What despair does to your human body (part 2): Spiritual Fuel
In times of uncertainty, and whereas you feel you've done all you can, maybe you're feeling as despairing as I've been feeling: where life just feels like a limbo -- it doesn't seem to get any better and really, you've been doing the best you can to live a life that compliments what you feel would give you a sense of purpose. If things aren't working work, and the overall picture of life doesn't seem to look like it's getting any better -- I mean, look around; all the negativity between people over ideologies just seems to never get resolved. Maybe the landscapes around you themselves are draining you of feeling any sense of inspiration. If you've been feeling this way too lately, maybe you've been feeling some sort of despair. In times like this, I have to remind myself one thing: we can control how we take in despair. We can cut it off and not give into it for whatever reason that it pops up into our lives.

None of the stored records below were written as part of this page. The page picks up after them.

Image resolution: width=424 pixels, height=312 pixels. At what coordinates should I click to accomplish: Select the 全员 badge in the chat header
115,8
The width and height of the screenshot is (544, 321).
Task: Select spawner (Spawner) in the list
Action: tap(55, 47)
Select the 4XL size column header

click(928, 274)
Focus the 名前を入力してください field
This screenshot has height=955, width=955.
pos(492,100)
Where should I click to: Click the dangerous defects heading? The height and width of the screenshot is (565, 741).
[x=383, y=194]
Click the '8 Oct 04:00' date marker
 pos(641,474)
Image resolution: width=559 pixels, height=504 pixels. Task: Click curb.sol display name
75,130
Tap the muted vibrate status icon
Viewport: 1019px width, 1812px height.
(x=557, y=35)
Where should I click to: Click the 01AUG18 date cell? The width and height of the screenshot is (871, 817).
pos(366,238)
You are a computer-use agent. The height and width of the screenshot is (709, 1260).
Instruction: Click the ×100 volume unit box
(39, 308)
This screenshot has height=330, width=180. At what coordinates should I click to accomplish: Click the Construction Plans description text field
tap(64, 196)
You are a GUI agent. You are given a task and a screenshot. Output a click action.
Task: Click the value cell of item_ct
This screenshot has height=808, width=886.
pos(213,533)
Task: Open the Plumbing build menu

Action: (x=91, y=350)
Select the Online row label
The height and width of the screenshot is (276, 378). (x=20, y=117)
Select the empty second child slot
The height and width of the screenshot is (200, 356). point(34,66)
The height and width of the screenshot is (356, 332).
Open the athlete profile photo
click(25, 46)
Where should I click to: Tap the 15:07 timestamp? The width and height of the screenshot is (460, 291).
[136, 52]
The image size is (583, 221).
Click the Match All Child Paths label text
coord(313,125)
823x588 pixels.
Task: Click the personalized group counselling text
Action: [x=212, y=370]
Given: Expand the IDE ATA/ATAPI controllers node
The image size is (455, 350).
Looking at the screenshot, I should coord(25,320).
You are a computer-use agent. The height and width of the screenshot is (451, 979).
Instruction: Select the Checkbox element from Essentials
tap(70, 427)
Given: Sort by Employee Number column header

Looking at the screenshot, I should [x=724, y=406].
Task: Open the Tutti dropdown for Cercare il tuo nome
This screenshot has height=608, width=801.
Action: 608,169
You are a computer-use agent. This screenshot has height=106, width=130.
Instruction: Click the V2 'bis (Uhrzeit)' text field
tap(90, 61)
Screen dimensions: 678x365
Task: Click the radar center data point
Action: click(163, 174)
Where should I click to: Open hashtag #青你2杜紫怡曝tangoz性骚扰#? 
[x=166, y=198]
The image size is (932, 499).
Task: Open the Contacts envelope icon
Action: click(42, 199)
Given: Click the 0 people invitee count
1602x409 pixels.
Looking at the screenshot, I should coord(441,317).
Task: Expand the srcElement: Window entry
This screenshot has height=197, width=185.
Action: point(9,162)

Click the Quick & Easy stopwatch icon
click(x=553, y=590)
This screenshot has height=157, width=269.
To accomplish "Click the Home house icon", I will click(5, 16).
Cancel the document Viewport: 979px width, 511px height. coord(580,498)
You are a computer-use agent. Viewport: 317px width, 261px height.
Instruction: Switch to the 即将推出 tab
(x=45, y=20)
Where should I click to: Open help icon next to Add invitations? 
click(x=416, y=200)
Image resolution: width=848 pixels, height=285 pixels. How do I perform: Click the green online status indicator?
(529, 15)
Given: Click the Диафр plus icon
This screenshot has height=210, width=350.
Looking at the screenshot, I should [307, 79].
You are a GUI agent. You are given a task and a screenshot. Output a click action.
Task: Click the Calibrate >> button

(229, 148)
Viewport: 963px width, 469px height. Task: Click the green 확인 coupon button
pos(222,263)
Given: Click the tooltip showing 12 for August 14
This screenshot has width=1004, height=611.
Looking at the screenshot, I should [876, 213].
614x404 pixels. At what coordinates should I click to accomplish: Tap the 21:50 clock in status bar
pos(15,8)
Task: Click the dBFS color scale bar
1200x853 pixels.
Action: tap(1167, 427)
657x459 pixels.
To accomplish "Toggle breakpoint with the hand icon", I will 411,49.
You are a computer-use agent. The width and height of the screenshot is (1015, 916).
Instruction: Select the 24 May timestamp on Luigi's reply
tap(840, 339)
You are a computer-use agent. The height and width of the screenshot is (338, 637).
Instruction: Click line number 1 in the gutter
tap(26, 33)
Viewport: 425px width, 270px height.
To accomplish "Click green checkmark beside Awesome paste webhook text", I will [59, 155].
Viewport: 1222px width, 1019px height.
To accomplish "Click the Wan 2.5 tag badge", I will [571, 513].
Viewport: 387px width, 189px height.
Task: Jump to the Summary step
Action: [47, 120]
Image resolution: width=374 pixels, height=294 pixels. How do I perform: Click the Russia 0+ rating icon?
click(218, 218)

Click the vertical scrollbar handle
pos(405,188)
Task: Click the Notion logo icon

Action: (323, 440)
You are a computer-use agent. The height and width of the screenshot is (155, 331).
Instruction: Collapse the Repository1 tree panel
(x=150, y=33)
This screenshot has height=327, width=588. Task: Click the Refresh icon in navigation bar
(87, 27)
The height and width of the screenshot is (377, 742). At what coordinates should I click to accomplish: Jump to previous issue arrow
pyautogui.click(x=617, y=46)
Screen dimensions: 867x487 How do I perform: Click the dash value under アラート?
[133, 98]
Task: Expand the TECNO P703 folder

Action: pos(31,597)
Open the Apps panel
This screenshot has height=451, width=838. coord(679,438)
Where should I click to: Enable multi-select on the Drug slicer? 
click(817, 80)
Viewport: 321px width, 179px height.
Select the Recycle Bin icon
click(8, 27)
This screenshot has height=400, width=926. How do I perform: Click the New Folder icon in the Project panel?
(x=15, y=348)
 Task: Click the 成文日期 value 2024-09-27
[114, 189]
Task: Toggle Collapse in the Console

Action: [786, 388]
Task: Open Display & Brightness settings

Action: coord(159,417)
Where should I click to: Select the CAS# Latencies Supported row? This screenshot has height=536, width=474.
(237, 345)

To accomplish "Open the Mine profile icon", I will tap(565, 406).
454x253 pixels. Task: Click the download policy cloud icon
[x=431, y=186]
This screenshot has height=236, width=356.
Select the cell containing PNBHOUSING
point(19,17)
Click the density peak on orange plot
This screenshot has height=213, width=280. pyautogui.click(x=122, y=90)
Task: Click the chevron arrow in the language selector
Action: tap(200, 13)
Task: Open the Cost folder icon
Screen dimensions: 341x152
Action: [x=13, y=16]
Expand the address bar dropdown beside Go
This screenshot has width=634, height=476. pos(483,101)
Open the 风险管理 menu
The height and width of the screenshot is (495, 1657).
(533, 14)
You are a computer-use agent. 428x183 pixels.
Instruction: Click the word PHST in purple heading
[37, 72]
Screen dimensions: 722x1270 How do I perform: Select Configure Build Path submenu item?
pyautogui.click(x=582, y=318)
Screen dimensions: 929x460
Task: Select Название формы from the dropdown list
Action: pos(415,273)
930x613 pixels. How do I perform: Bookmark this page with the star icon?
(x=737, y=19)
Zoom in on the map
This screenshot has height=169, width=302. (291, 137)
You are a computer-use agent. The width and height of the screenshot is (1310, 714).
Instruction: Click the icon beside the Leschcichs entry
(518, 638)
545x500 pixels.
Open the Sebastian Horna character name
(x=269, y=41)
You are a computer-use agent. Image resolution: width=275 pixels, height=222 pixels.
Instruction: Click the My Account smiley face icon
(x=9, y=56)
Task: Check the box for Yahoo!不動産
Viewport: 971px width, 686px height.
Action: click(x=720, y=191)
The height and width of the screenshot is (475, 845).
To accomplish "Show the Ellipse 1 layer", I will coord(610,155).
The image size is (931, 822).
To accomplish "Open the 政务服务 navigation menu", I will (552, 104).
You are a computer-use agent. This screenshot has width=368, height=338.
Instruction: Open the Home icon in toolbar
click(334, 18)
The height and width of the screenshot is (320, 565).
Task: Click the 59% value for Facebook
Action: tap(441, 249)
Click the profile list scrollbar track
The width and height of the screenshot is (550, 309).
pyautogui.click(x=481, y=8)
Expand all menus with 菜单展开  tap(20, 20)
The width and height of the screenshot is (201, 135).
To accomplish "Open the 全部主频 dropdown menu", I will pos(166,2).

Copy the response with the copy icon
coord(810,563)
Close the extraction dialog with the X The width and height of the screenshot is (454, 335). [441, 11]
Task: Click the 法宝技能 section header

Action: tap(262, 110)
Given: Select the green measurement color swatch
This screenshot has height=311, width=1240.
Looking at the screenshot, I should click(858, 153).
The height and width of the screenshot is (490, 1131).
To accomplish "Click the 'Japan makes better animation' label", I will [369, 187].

In the spirit of a previous that I just posted a few weeks ago, one of the main realizations that a reader (in theory) should have gotten out of that was that despair is bad. Even if it is very plausible, very real, and the odds seem nigh impossible to overcome, nature seems to reinforce the idea of maintaining some dignity, even when you proverbially go down with the ship. A spirit of wisdom may help us avoid pitfalls.The whole concept of despair then seems at odds with the human body’s ideal tendency to want to be in a state of homeostasis.
If we have been able to strongly suggest that such a metaphysical argument for having a positive attitude seems so practical; logistics are everything to truly getting out of the physical conundrums we face, but I’ve come to realize that the attitude is the spiritual fuel that gives us the edge. The more I’ve seen this manifest in physical reality, the more I realize how powerful this ‘spiritual fuel’ is. This is the same thing that gives me visualization to go the extra mile when there is nothing there to motivate me; and if I’m wise enough, calm myself despite when things seem chaotic all around me.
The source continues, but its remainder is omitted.